Side length of each voxel cube. Only for voxel initialization. Required.

-mpm_voxel_filename [path]

Path to voxel data file. Only for voxel initialization. Required.

-mpm_lammps_length_scale [double]

Scalar value applied to coordinates and radii. Only for lammps initialization. Optional.

1.0

-mpm_lammps_filename [path]

Path to LAMMPS output data file. Only for lammps initialization. Required.

-mpm_material [string list]

List of names to use as labels for each material. Only for non-default initialization. If not provided, a single material is assumed and can be specified with the prefix -mpm_[material options].

-mpm_[material name]_model

Material to use (elasticity-mpm-neo-hookean-current, elasticity-mpm-neo-hookean-damage-current) for a given material. This model must be the same as the model used for the background mesh and all other materials. Only for non-default initialization. Required.

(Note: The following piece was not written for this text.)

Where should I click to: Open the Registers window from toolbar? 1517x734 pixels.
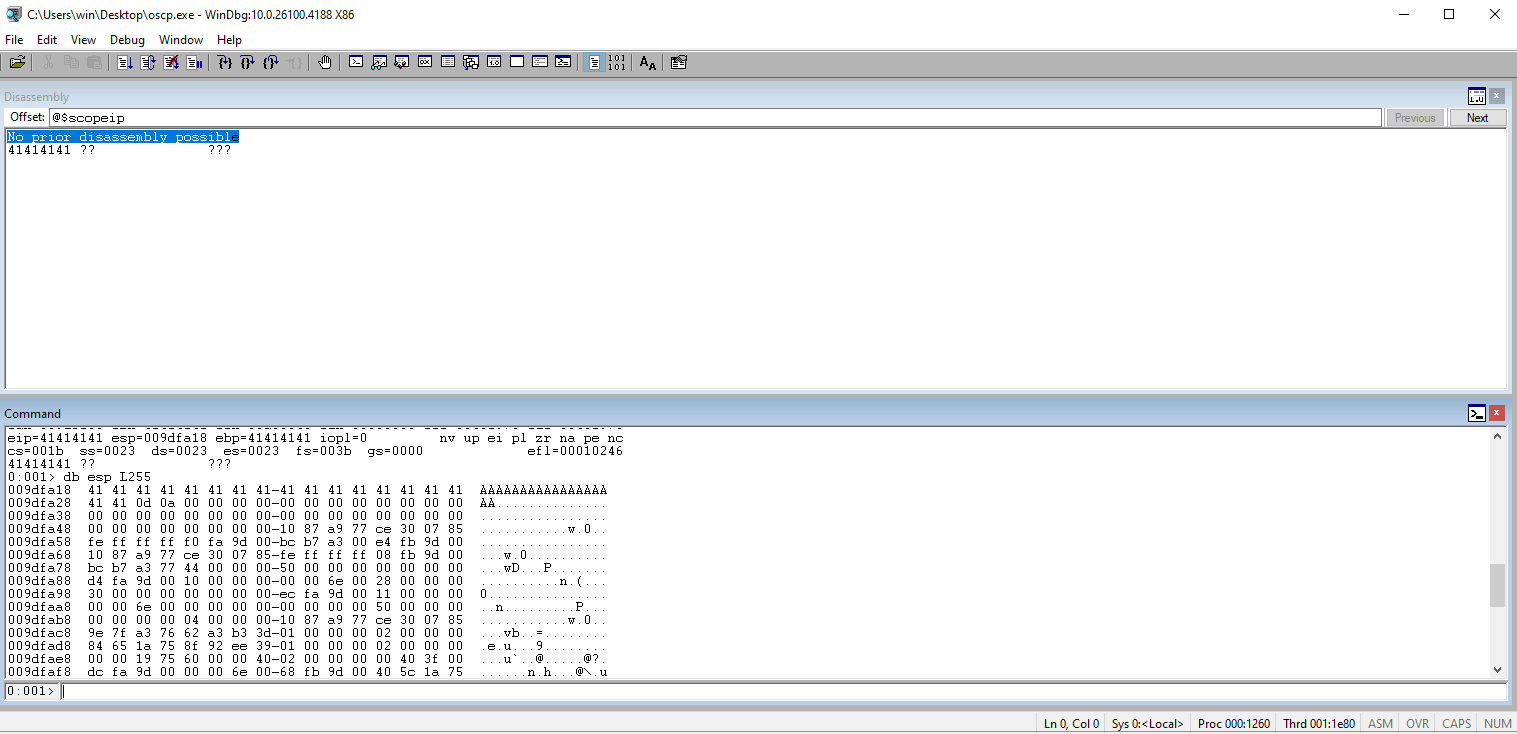coord(425,63)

-mpm_[material name]_label_value [int]

Value for which this material should be used. Meaning of “value” depends on initialization type. Only for non-default initialization.

1

-mpm_[material name]_skip_checks [bool]

If true, material property checks will be skipped and no state will be retained by points of this material. Useful, e.g., for “sticky air”. Only for non-default initialization.

false

-mpm_[material name]_[material options]

Material options for the specified model. Only for non-default initialization. See Material Properties for more details.